# Exercise description:
Go through the data below and return each line where the string "upload" occurs.

━━ Excerpted records ━━

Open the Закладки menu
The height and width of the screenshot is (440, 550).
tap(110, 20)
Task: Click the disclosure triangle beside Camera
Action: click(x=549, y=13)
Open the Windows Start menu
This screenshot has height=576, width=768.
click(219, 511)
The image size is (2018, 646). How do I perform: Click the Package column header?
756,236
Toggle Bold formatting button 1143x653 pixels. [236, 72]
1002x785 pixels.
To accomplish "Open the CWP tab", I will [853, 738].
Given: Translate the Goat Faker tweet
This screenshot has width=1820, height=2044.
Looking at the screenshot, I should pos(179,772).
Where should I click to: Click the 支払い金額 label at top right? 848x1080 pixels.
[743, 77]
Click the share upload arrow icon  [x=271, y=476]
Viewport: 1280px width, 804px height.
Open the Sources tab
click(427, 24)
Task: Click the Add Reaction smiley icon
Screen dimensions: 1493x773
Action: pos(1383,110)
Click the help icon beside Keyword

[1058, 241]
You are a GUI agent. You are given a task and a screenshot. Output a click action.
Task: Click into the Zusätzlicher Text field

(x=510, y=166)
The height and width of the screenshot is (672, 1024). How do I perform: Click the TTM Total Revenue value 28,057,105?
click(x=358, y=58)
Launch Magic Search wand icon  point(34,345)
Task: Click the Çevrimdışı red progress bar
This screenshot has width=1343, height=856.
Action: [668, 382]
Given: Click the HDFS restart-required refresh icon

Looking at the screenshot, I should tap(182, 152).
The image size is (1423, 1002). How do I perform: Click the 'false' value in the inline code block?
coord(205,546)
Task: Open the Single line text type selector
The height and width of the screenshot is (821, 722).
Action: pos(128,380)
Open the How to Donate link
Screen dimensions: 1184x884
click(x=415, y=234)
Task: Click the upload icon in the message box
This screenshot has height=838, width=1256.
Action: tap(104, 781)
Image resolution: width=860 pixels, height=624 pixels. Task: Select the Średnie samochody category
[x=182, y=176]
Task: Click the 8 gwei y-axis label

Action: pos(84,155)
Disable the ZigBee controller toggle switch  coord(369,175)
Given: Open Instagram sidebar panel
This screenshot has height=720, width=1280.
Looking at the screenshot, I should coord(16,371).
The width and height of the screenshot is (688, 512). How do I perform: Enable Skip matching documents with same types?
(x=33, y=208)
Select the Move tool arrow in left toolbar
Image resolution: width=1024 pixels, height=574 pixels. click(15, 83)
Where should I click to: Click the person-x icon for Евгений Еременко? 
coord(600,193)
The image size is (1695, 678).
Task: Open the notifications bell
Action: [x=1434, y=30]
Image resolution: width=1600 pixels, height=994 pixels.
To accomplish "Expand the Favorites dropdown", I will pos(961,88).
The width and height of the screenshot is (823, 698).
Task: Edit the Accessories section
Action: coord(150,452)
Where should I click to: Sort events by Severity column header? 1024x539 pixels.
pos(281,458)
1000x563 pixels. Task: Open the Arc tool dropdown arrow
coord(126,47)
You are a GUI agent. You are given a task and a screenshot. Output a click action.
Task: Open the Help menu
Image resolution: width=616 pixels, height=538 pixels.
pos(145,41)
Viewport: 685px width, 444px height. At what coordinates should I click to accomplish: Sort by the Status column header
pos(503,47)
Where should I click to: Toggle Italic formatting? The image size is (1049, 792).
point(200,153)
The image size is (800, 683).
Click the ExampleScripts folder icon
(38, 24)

━━━

# The answer:
Click the share upload arrow icon  [x=271, y=476]
Task: Click the upload icon in the message box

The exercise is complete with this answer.